=== PROVIDED ENTRIES ===
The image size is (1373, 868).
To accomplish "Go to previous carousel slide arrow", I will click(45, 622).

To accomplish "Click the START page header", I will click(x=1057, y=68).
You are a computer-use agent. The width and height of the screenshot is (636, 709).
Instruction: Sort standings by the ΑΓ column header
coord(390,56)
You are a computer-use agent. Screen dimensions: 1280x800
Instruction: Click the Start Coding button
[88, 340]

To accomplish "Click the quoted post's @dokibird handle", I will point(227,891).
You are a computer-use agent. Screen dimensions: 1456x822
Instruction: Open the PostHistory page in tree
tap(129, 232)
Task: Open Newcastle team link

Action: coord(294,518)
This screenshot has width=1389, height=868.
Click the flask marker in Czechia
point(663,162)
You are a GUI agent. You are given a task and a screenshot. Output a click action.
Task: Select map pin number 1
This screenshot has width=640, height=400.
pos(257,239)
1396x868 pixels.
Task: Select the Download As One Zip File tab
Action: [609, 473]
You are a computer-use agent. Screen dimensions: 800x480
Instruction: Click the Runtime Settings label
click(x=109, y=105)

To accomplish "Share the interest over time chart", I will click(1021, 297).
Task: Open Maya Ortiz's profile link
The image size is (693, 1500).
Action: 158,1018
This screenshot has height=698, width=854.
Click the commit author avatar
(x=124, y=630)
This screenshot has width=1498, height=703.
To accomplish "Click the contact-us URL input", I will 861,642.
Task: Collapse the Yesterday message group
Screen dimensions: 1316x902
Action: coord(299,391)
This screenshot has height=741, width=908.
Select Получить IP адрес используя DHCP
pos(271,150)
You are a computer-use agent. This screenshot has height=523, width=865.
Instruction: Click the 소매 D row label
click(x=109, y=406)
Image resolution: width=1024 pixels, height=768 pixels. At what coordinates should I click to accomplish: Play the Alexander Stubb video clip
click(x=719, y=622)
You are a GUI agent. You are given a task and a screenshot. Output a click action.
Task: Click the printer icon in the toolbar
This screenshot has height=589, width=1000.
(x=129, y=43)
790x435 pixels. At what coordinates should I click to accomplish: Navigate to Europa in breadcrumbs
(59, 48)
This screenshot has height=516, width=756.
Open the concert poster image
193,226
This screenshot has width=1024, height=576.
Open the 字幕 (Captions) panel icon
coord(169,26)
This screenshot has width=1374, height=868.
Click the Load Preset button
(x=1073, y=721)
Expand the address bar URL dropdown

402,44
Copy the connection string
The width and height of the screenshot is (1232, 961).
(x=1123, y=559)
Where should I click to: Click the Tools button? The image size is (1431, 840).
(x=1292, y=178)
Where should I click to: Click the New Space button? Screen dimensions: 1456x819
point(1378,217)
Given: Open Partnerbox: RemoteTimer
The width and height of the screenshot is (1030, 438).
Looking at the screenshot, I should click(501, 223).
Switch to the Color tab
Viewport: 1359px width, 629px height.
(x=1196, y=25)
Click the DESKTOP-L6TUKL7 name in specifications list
===
* GIVEN REQUEST
Copy the records word for word, from the line with "I will point(227,891)." to the line with "will click(1021, 297).", including both of those lines.

* ANSWER TO THE EXERCISE
To accomplish "Click the quoted post's @dokibird handle", I will point(227,891).
You are a computer-use agent. Screen dimensions: 1456x822
Instruction: Open the PostHistory page in tree
tap(129, 232)
Task: Open Newcastle team link

Action: coord(294,518)
This screenshot has width=1389, height=868.
Click the flask marker in Czechia
point(663,162)
You are a GUI agent. You are given a task and a screenshot. Output a click action.
Task: Select map pin number 1
This screenshot has width=640, height=400.
pos(257,239)
1396x868 pixels.
Task: Select the Download As One Zip File tab
Action: [609, 473]
You are a computer-use agent. Screen dimensions: 800x480
Instruction: Click the Runtime Settings label
click(x=109, y=105)

To accomplish "Share the interest over time chart", I will click(1021, 297).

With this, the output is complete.